Over the years, The House has hosted speakers including Jewish Agency for Israel chair Natan Sharansky, Kosher Sex author Rabbi Shmuley Boteach and Harvard law professor Alan Dershowitz.
Some of the popular programs that run throughout the year are Challah for Chesed, during which Lipner’s wife, Shira, offers her “secret recipe” for challah; Birthright Israel and March of the Living followup programs, and the relationship series.
The relationship series invites couples to a three-session dinner and discussion program that “will leave you thinking, discussing and laughing throughout the entire experience.
“It requires a certain amount of maturity,” Lipner said, adding that the program may not attract huge crowds based on promises of fun and excitement, but it helps committed participants build stronger, healthier and more meaningful relationships with their partners.
“Our goal is obviously to provide people with a more fulfilling and successful experience in all aspects of life.
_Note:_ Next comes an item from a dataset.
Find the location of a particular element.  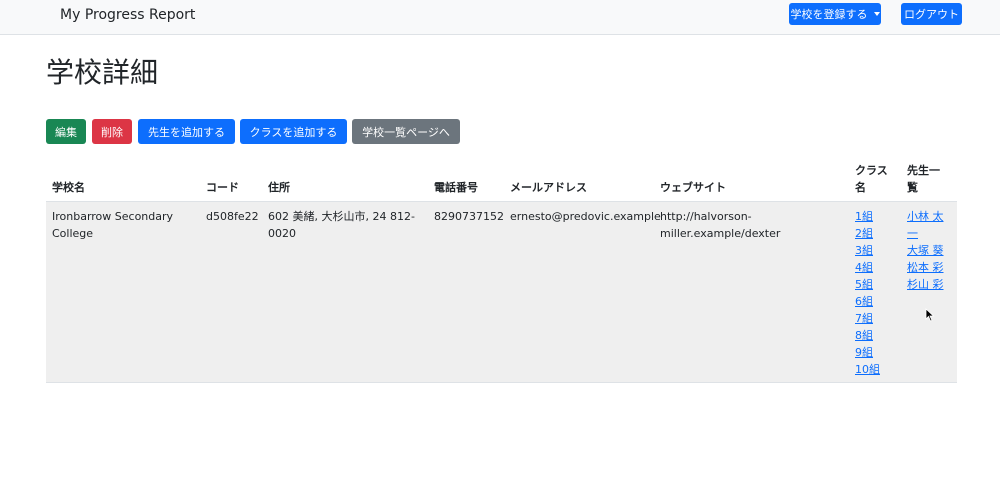

teacher-link: 小林 太 is located at coordinates (926, 216).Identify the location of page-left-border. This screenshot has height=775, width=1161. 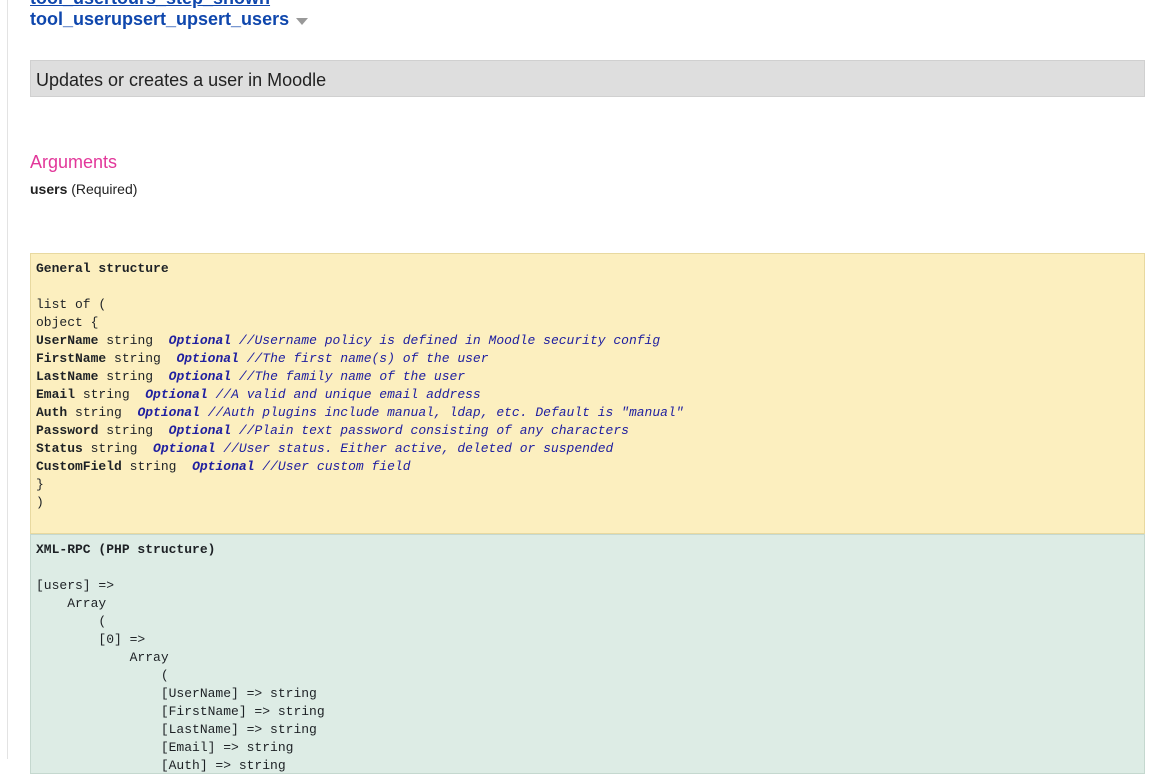
(8, 380). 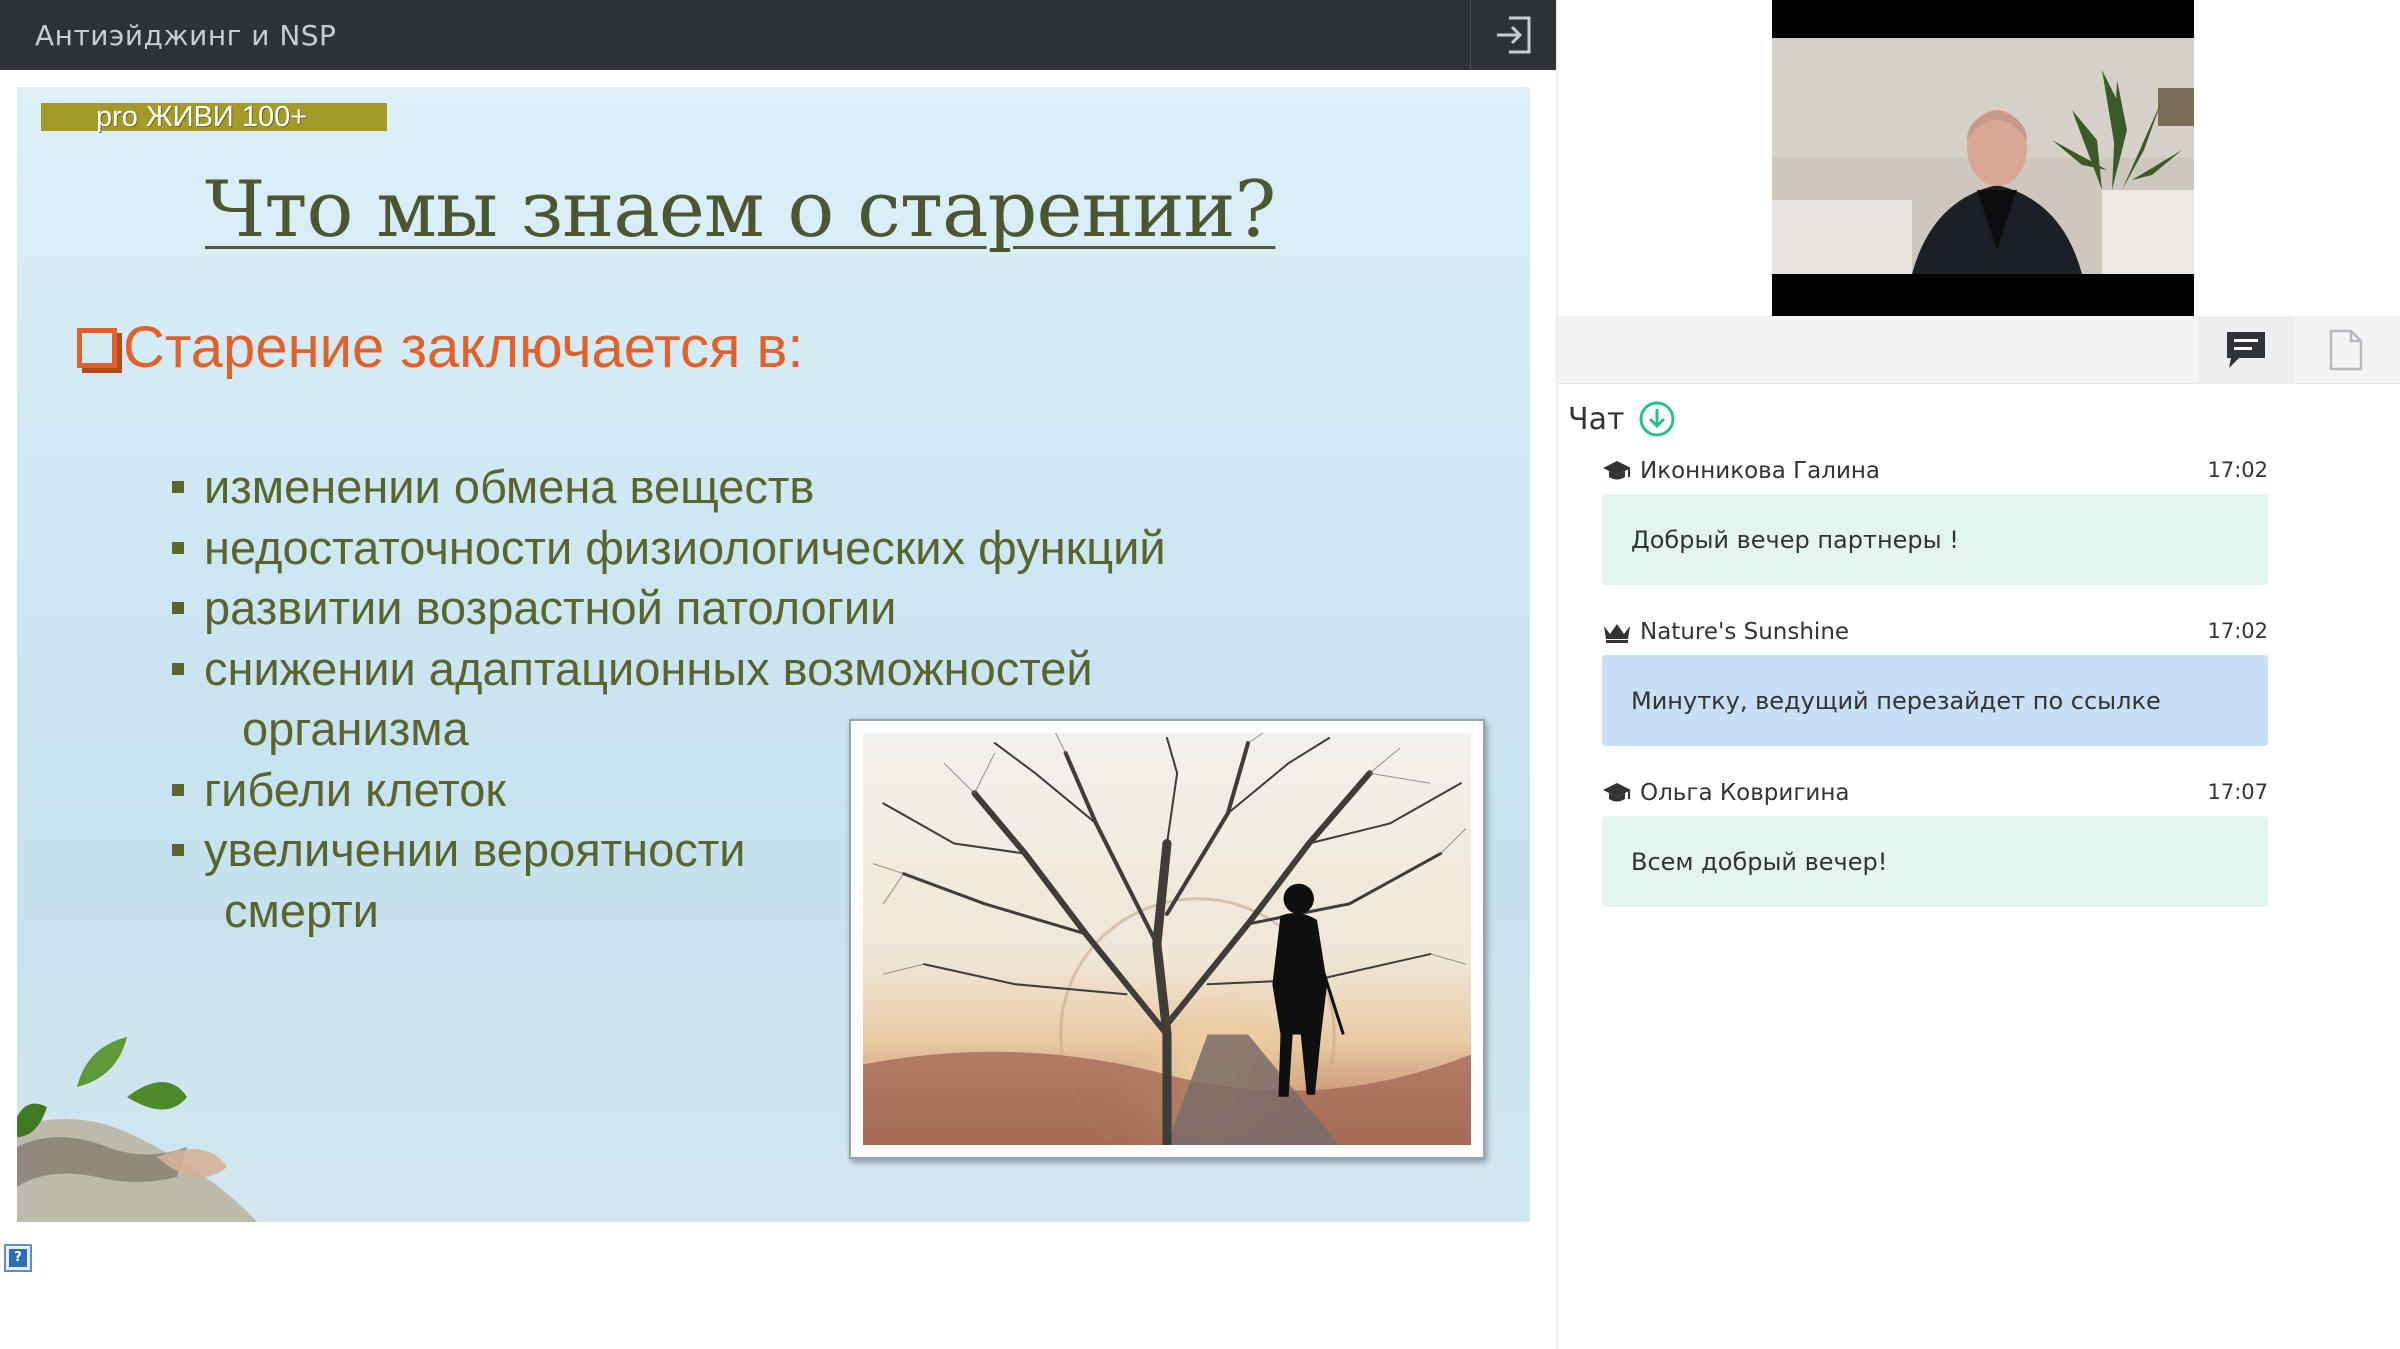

I care so much more about the people than the success of The House.”
Despite that, he said the organization has enjoyed success and growth over the past six years – having grown from attracting about 10 to 15 people to an event, to seeing about 1,000 new faces throughout the course of a year.
Still, Lipner believes the events, some of which attract intimate groups of 20 to 30 people, “would be less successful if we sold it [as something it wasn’t] and pushed people in the doors, and we had people there who didn’t want to be there.”
Lipner added that he’s not interested in playing “the numbers game,” by trying to sell programs that aren’t in line with their philosophy.
Jewish youth take part in one of many programs at The House.
“The success of this space has really been because it has allowed everyone to feel welcome and validated for who they are and what they think,” he said.
“We care about the people and we think Judaism has something to offer… Jewish thought has a lens… If you’re about to become a parent, there are going to be some challenges out there and someone might say, ‘I’m curious what Jewish thought has to say about what I’m going through in life.’”
Regular participants have begun to show their support financially.
“They say that this is a place they want to give back to and that shows a certain commitment,” Lipner said.
“There are a lot of people who… want to belong to something that they find meaningful and relevant… Our hope is that you walk out of our doors more than you were before you walked in. But what you do with it is your own personal journey.”